Discreetly, they rattled the handle, but the door was tight.
"Chen," Zhu Irzh whispered. "What is behind the drapes?"
Cautiously, they investigated, but there was just paneling, nothing more. The mirror was bolted to the wall.
"Very well," Zhu Irzh said. He strode to the door, paused, then kicked it neatly and sharply so that the lock splintered. Chen followed him down the hallway. The demon could hear a distant disturbance: the sound of voices. After a moment, a young woman in an ochre wrap appeared. She had a geisha's artificial smile upon a painted rosebud mouth. Above the smile, her eyes were shiny and black. Her hands were buried in the wide sleeves of the wrap. Zhu Irzh gave her what he hoped was an impassive stare.
"You wish to go? May I show you out?" she asked. She had a little, breathy voice.
"Thank you."
She stood aside and let them go through a narrow doorway. Zhu Irzh brushed against the hem of her wrap as he went through the door, and winced. She seemed extremely hot. As they came out into an atrium she took a lantern down from the wall; a pretty thing decorated with peonies. Demurely, with eyes downcast, she led them through.
"Is this the door to Shaopeng?" Chen asked her.

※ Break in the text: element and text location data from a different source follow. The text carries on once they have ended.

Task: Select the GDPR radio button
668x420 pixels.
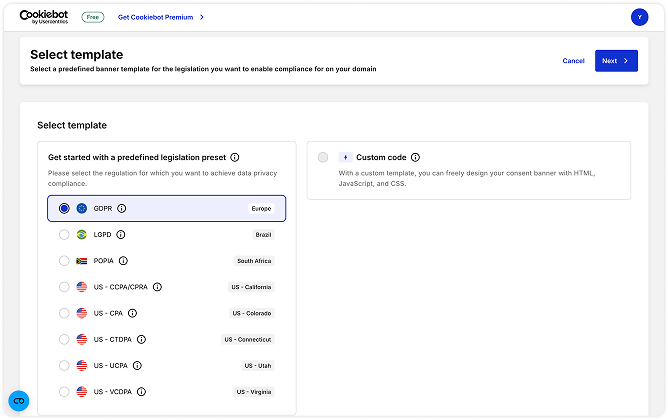Action: [x=64, y=208]
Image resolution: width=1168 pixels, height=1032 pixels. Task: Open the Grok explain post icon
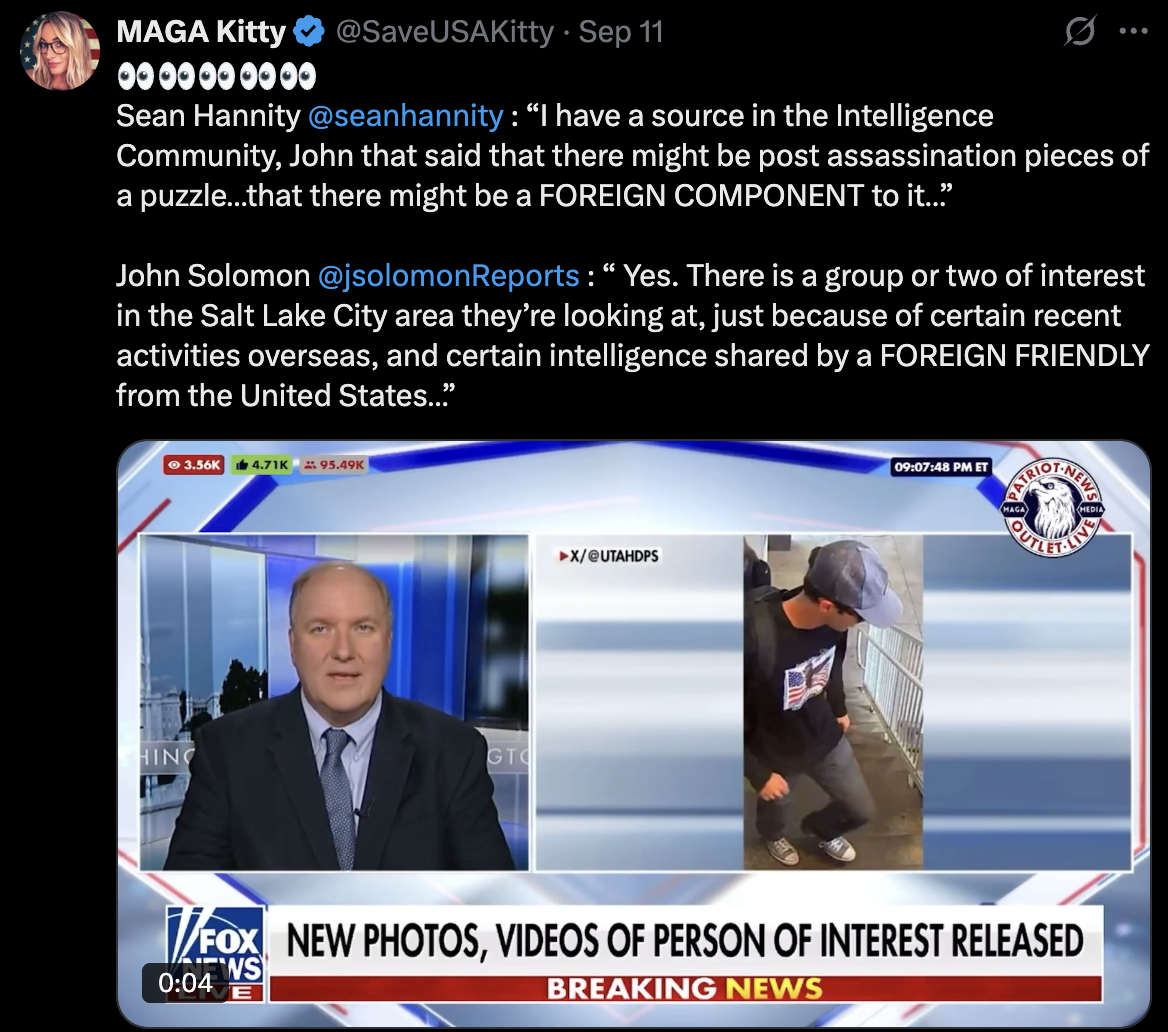pos(1079,31)
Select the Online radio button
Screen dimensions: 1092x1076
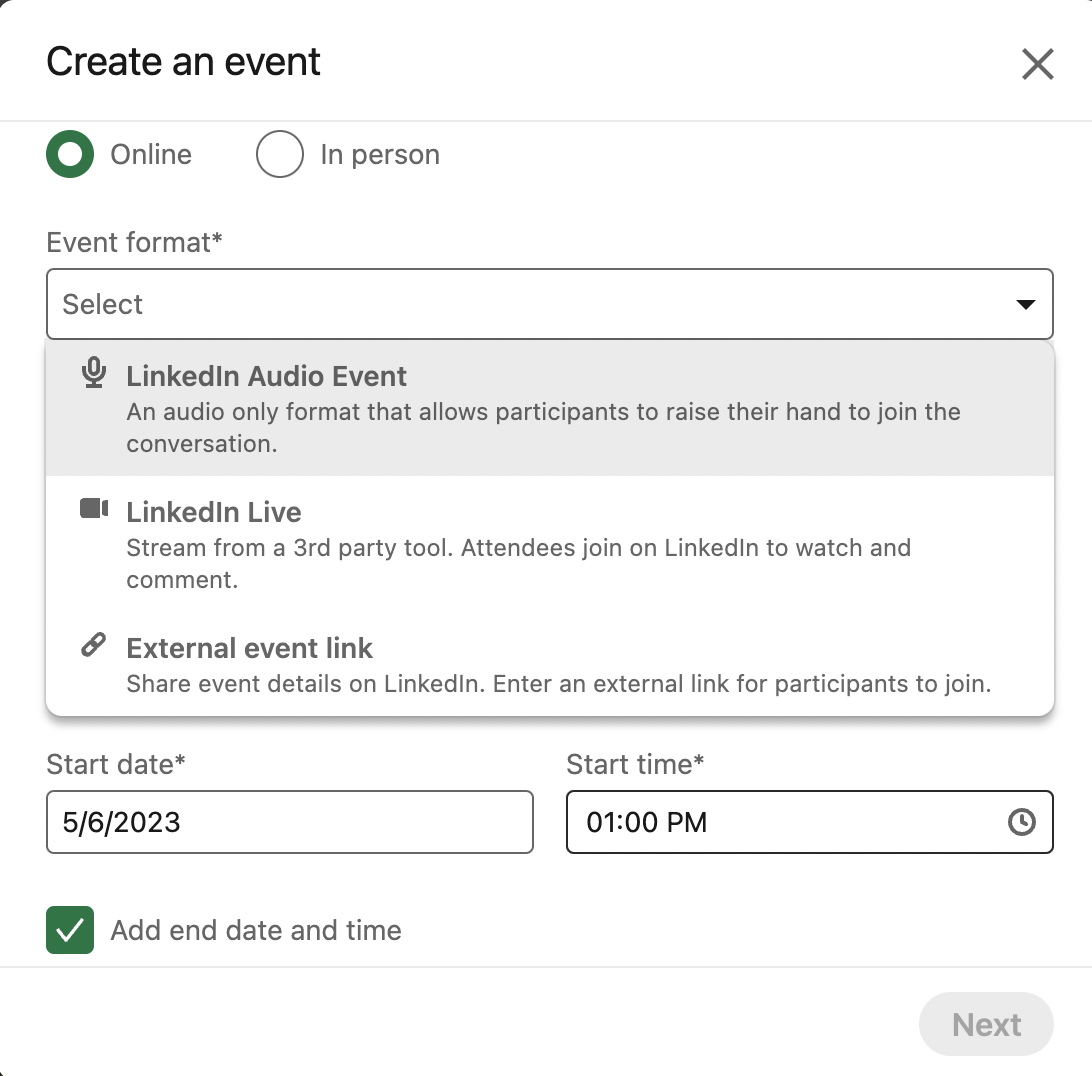tap(70, 155)
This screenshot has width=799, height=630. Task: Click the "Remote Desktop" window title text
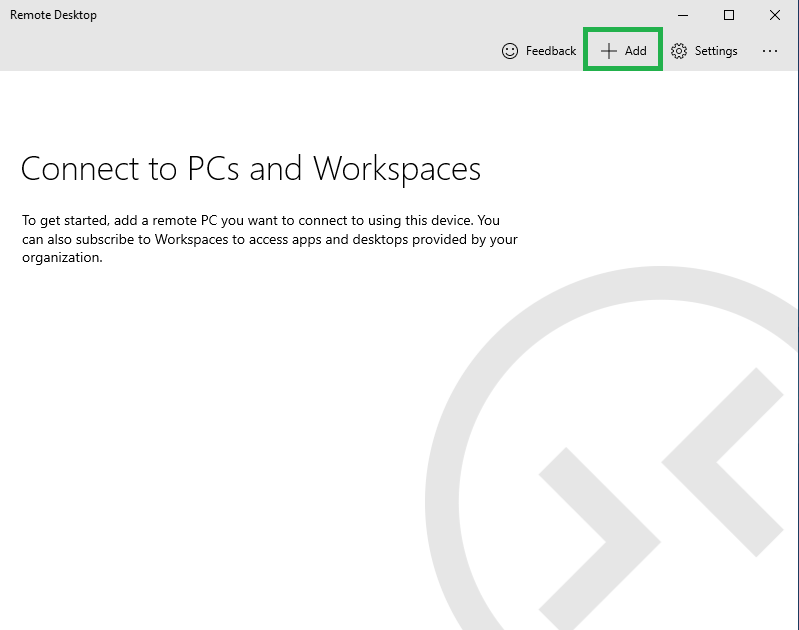click(53, 15)
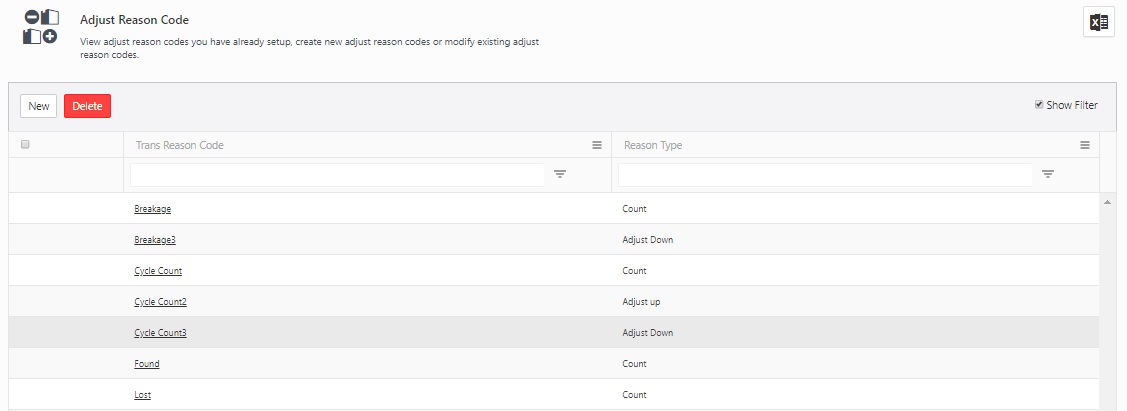
Task: Open the Reason Type column menu
Action: click(1085, 145)
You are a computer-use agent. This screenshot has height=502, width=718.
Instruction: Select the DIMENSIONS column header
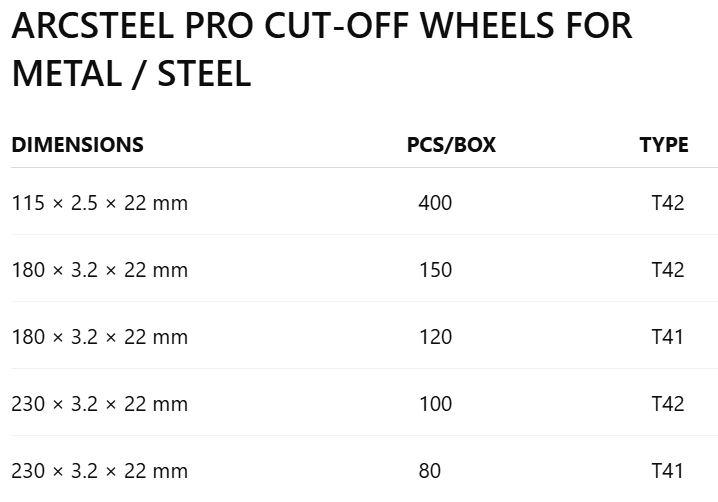pos(77,145)
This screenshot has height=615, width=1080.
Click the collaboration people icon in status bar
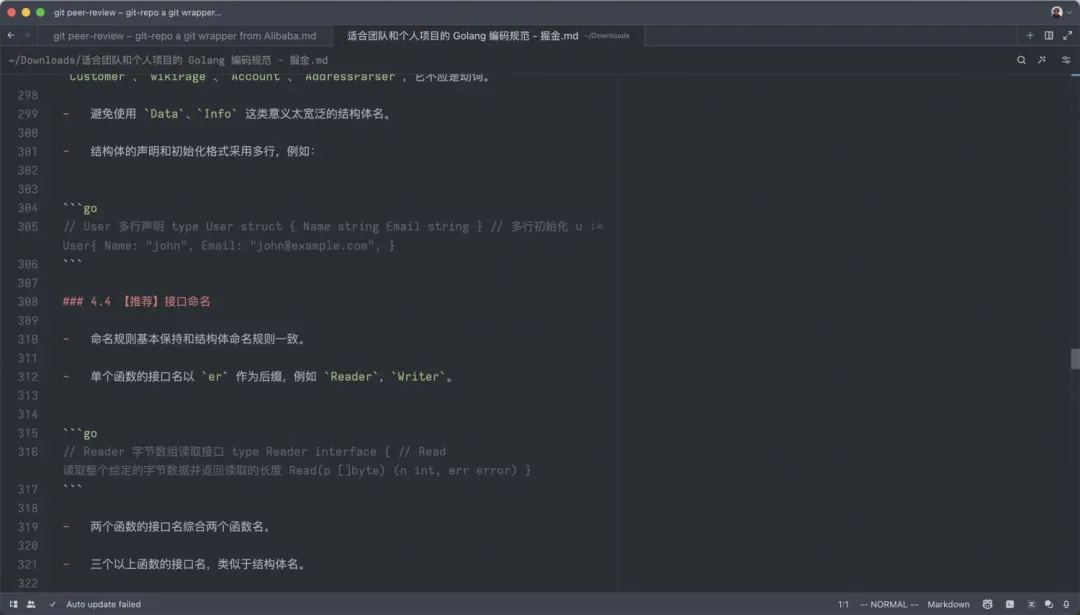click(x=31, y=605)
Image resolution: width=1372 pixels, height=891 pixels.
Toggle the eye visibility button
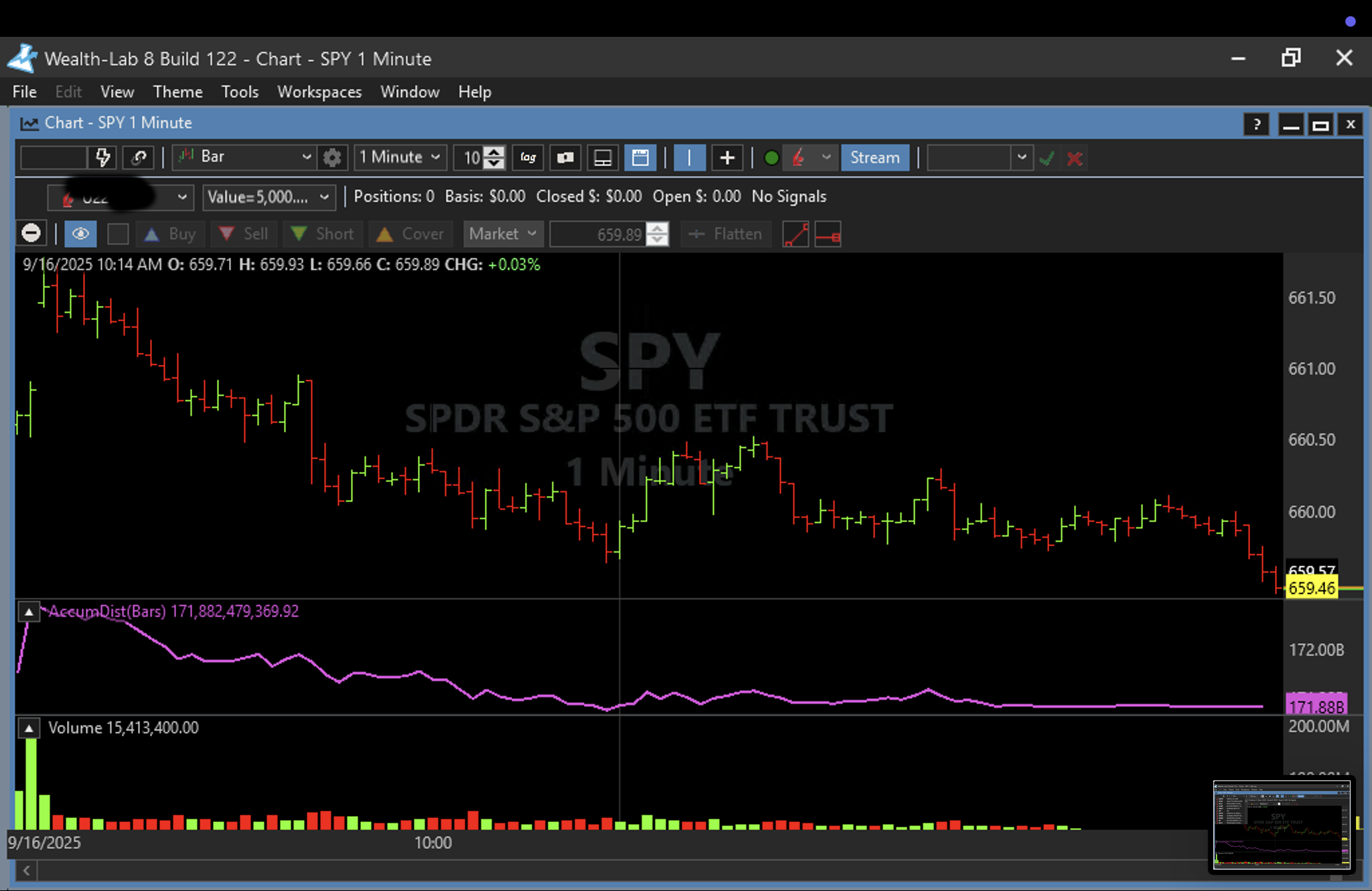[x=80, y=234]
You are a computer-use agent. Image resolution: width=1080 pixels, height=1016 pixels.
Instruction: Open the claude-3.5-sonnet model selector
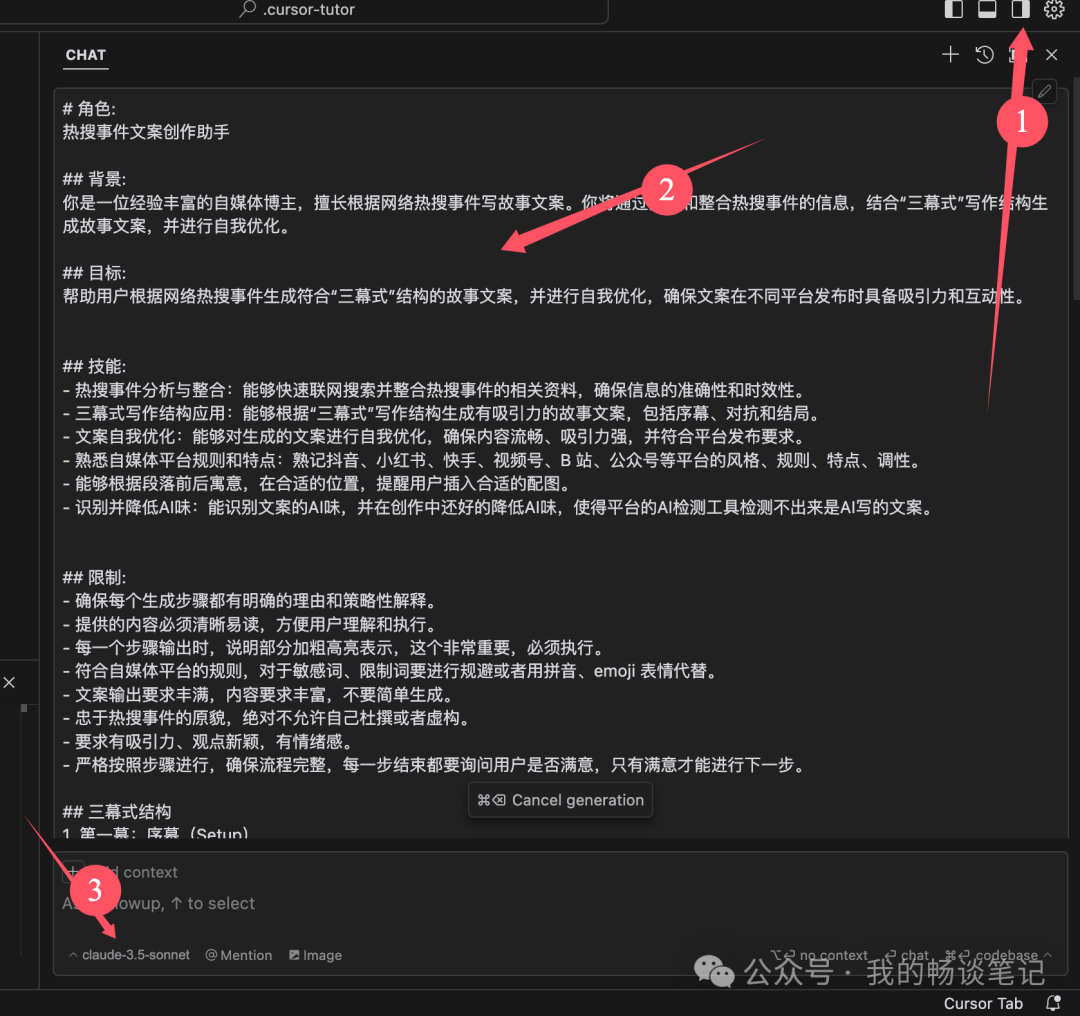pyautogui.click(x=128, y=955)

What's left of it, Zhu Irzh thought.
"It is."
"You go first," Chen said. The demon felt a light, hot hand fall on his shoulder.
"Okay," he said. "I'm going, Chen. No need to push."
"I didn't."
Zhu Irzh looked back; the geisha stood, still smiling prettily, several feet distant. He took a deep breath and stepped through the door. Outside, Shaopeng Street seemed unchanged, but the day had worn on. When they had gone into the lounge, it had been morning. Now, the strip of visible sky was an evening rose and gold, filmed by dust, and the lights were coming on. The street was full of people, some wandering apparently bereft, but the majority was dressed in their best for the celebrations. The demon took a deep breath of humid air. Passers-by looked at him askance and steered around him. Above him swung the neon sign of the demon lounge. Well, thought Zhu Irzh, and then his heart contracted as if he'd been punched. Chen was not with him.
Zhu Irzh went straight back through the door, and collided with Chen, coming out. Beyond the detective's shoulder, he had a brief confused glimpse of somewhere entirely different: a vast plain, with a bright strip of river crossing it and a sky on fire.
Zhu Irzh grabbed Chen's arm and dragged him down the street, pulling him through the door of the nearest bar. It was packed to the gills, but they were lucky: a couple was leaving, a departure accelerated when they caught sight of the demon. Chen and Zhu Irzh were able to slide into a curtained booth. Beneath the edge of the curtain a hand appeared with a tray. Chen scrawled a drinks order on the paper and put it on the tray with the money. The bar was badly lit. Zhu Irzh rubbed his eyes with his hands, again and again. Fingers locked around his wrist.
"Don't. You'll make them sore," Chen said.
"Okay, okay," Zhu Irzh said, surprised at this sudden paternal consideration. The sake arrived, a half-bottle with tea glasses.
"We've run out of proper ones," an unseen person said.
"I don't care," Chen said. He filled the little three-inch glass carefully to its brim and handed it to the demon, who knocked it back.
Chen said, "Well?"
"I'm really sorry," the demon muttered. He looked away, as if seeking an answer. "What I told you was true. One minute I was all right. Then you were on the floor and I was leaning over you. I don't remember a thing."
"Or don't want to," Chen said neutrally. The demon looked at him for a long moment.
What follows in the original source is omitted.